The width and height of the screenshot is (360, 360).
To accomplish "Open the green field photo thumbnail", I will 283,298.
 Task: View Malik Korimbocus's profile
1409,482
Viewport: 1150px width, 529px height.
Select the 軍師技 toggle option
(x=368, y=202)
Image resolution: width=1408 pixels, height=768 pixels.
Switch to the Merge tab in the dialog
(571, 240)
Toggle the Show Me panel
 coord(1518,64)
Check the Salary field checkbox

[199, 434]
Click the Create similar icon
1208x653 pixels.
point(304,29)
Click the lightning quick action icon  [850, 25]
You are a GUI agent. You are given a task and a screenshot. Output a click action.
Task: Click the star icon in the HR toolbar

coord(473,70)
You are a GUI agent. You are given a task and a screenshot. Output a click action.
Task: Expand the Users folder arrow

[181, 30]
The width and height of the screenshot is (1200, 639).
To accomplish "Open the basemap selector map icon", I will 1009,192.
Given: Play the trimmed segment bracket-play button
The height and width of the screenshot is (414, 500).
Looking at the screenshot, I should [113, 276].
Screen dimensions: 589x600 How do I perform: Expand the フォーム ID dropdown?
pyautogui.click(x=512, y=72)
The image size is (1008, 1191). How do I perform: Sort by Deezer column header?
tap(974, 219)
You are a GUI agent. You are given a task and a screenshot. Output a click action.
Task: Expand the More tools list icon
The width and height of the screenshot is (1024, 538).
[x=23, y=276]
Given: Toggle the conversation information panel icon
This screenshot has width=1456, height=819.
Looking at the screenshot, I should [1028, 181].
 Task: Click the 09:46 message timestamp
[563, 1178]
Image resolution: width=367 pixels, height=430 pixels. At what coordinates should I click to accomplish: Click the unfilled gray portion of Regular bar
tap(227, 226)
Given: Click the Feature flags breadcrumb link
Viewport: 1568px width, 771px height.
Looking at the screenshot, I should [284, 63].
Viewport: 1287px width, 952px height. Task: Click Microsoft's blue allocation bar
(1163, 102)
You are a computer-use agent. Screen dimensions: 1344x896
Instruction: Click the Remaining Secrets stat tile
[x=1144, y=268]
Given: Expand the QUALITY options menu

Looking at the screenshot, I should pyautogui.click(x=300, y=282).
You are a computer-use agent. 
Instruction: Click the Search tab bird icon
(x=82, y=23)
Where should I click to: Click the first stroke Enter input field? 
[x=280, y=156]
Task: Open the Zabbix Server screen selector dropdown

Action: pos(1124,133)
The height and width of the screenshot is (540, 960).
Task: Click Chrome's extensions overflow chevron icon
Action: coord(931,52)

•••

## REQUIREMENT
Copy out the entire listing above verbatim, keeping every line unchanged and in its original order.

## OUTPUT BELOW
The width and height of the screenshot is (360, 360).
To accomplish "Open the green field photo thumbnail", I will 283,298.
 Task: View Malik Korimbocus's profile
1409,482
Viewport: 1150px width, 529px height.
Select the 軍師技 toggle option
(x=368, y=202)
Image resolution: width=1408 pixels, height=768 pixels.
Switch to the Merge tab in the dialog
(571, 240)
Toggle the Show Me panel
 coord(1518,64)
Check the Salary field checkbox

[199, 434]
Click the Create similar icon
1208x653 pixels.
point(304,29)
Click the lightning quick action icon  [850, 25]
You are a GUI agent. You are given a task and a screenshot. Output a click action.
Task: Click the star icon in the HR toolbar

coord(473,70)
You are a GUI agent. You are given a task and a screenshot. Output a click action.
Task: Expand the Users folder arrow

[181, 30]
The width and height of the screenshot is (1200, 639).
To accomplish "Open the basemap selector map icon", I will 1009,192.
Given: Play the trimmed segment bracket-play button
The height and width of the screenshot is (414, 500).
Looking at the screenshot, I should [113, 276].
Screen dimensions: 589x600 How do I perform: Expand the フォーム ID dropdown?
pyautogui.click(x=512, y=72)
The image size is (1008, 1191). How do I perform: Sort by Deezer column header?
tap(974, 219)
You are a GUI agent. You are given a task and a screenshot. Output a click action.
Task: Expand the More tools list icon
The width and height of the screenshot is (1024, 538).
[x=23, y=276]
Given: Toggle the conversation information panel icon
This screenshot has width=1456, height=819.
Looking at the screenshot, I should [1028, 181].
 Task: Click the 09:46 message timestamp
[563, 1178]
Image resolution: width=367 pixels, height=430 pixels. At what coordinates should I click to accomplish: Click the unfilled gray portion of Regular bar
tap(227, 226)
Given: Click the Feature flags breadcrumb link
Viewport: 1568px width, 771px height.
Looking at the screenshot, I should [284, 63].
Viewport: 1287px width, 952px height. Task: Click Microsoft's blue allocation bar
(1163, 102)
You are a computer-use agent. Screen dimensions: 1344x896
Instruction: Click the Remaining Secrets stat tile
[x=1144, y=268]
Given: Expand the QUALITY options menu

Looking at the screenshot, I should pyautogui.click(x=300, y=282).
You are a computer-use agent. 
Instruction: Click the Search tab bird icon
(x=82, y=23)
Where should I click to: Click the first stroke Enter input field? 
[x=280, y=156]
Task: Open the Zabbix Server screen selector dropdown

Action: pos(1124,133)
The height and width of the screenshot is (540, 960).
Task: Click Chrome's extensions overflow chevron icon
Action: coord(931,52)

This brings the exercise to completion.